■ Work instructions
Please give back only the lines below from the one containing "EVXL ↗ (12, 2498)" to the one containing "[Toggle theme] (147, 16)", each repeated word for word, both ends included.

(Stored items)
========
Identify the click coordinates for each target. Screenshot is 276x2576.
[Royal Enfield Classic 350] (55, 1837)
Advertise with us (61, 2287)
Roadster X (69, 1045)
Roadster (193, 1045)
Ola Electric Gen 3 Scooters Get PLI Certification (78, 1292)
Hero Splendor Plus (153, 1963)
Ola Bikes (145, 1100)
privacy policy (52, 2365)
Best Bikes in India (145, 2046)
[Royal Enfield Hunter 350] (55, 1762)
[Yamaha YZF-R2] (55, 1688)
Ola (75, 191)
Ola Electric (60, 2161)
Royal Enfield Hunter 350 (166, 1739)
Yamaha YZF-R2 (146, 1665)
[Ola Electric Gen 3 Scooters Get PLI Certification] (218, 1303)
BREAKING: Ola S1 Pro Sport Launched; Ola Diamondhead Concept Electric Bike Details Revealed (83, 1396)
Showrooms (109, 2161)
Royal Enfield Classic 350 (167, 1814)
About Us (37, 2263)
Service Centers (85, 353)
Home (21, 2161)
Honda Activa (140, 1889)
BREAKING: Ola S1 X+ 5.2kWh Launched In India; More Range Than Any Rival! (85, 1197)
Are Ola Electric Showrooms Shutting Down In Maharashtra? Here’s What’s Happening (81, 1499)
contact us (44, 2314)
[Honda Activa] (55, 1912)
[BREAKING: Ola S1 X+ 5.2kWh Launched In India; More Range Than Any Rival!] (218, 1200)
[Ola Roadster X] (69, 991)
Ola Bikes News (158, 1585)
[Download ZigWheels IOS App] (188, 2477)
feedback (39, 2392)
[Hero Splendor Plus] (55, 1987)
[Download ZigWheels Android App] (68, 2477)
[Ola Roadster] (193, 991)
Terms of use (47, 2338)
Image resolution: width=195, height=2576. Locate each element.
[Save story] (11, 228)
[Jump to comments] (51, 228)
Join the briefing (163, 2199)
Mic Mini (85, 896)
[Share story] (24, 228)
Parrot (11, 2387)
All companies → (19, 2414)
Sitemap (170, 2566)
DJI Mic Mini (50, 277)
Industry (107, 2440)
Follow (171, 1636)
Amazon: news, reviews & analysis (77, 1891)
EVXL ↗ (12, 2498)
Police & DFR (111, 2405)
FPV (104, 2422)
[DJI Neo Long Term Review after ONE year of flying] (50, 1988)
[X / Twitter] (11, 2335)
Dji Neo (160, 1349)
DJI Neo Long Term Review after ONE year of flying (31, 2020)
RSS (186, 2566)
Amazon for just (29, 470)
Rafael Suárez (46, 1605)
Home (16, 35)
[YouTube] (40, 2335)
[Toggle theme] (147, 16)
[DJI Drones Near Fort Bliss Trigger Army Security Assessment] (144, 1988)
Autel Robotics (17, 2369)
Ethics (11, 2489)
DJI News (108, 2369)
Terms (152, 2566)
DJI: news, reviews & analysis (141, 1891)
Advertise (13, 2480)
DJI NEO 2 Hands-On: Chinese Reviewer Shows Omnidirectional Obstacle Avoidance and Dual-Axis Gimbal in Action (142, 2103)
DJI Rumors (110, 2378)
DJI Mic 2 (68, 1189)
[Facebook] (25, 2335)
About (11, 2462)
========
■ Task response
EVXL ↗ (12, 2498)
Police & DFR (111, 2405)
FPV (104, 2422)
[DJI Neo Long Term Review after ONE year of flying] (50, 1988)
[X / Twitter] (11, 2335)
Dji Neo (160, 1349)
DJI Neo Long Term Review after ONE year of flying (31, 2020)
RSS (186, 2566)
Amazon for just (29, 470)
Rafael Suárez (46, 1605)
Home (16, 35)
[YouTube] (40, 2335)
[Toggle theme] (147, 16)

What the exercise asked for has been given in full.